18 Mar 2013 21:21

## Improving my implementation of "The Lady Tasting Tea"

Hello,

For my first project in Haskell, I thought I would re-implement a statistical problem that I have previously done in R. In his 1925 book, Fisher tells of an experiment in which a lady claims she can tell the difference in cups of tea that have the milk or the tea/water added first (I'm a coffee drinker, so I'm unclear on the actual physical interpretation). To test this claim, Fisher proposes an experiment in which 8 cups are created, with 4 having milk first and 4 having tea first. If the lady can properly label 3 of the 4 milk first cups correctly, should we be suprised? What is the probability that she would get 3 or 4 of the milk first cups correct just due to chance (that is, independently of the actual allocation of milk and tea first)?

Fisher shows that these questions can be answered by writing out all the possible ways the 4 milk cups could be allocated (there are 70 such possibilities) and then counting the subset that have 3 or 4 correct according to the lady's guess (there are 17). Therefore the probability of getting 3 or 4 correct just by guessing would occur about 24% of the time.

I've implemented this algorithm for problems of arbitrary size, and I'd like some feedback on improving the efficiency of my code:

https://gist.github.com/markmfredrickson/5190212

The problem is basically a map-reduce:

1. Create the C(N,K) possible ways the cups could be set up (where N is the total number of cups, and K is the number with milk first)
2. Map a function across them that scores the lady's guess
3. Reduce the set of scores to a p-value (a value between 0 and 1) that indicates what percentage of all possible allocations of milk first would have a score equal to or greater than the lady's guess.

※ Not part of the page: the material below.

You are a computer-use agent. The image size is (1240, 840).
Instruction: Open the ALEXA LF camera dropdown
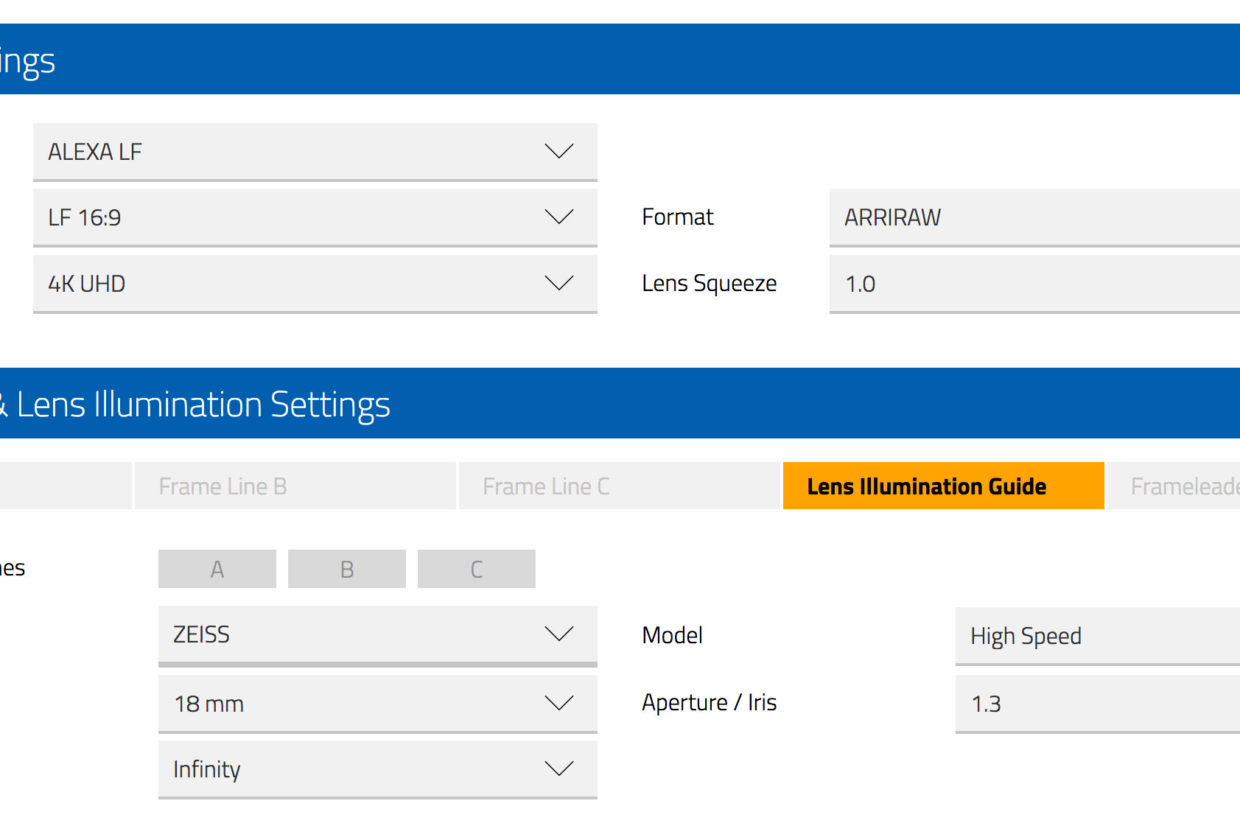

My first attempt at profiling indicates that most time is spent in the scoring function, unsurprising as this is in the inner most loop of the algorithm. The generation of all possible combinations is also time consuming. From what I can tell, this implementation is not very efficient from a space perspective.

In the long term, I'm interested in using this same basic procedure to solve more interesting statistical problems, so I'm particulary interested in getting feed back on:

1. A good data type for storing the list of treatment allocations (i.e. milk first cups).

The current problem calls for binary treatment with no extra data. In the future, my N units may be partitioned into K groups (here K=2), and the score function will require additional data (e.g. each unit will have an outcome measure on a continuous or ordinal scale). In a sense, I'd like to use tuples to hold index values from 1 to N, but I wouldn't necessarily know the tuple size at compile time. The index values would point to an array or similar structure holding the additional data.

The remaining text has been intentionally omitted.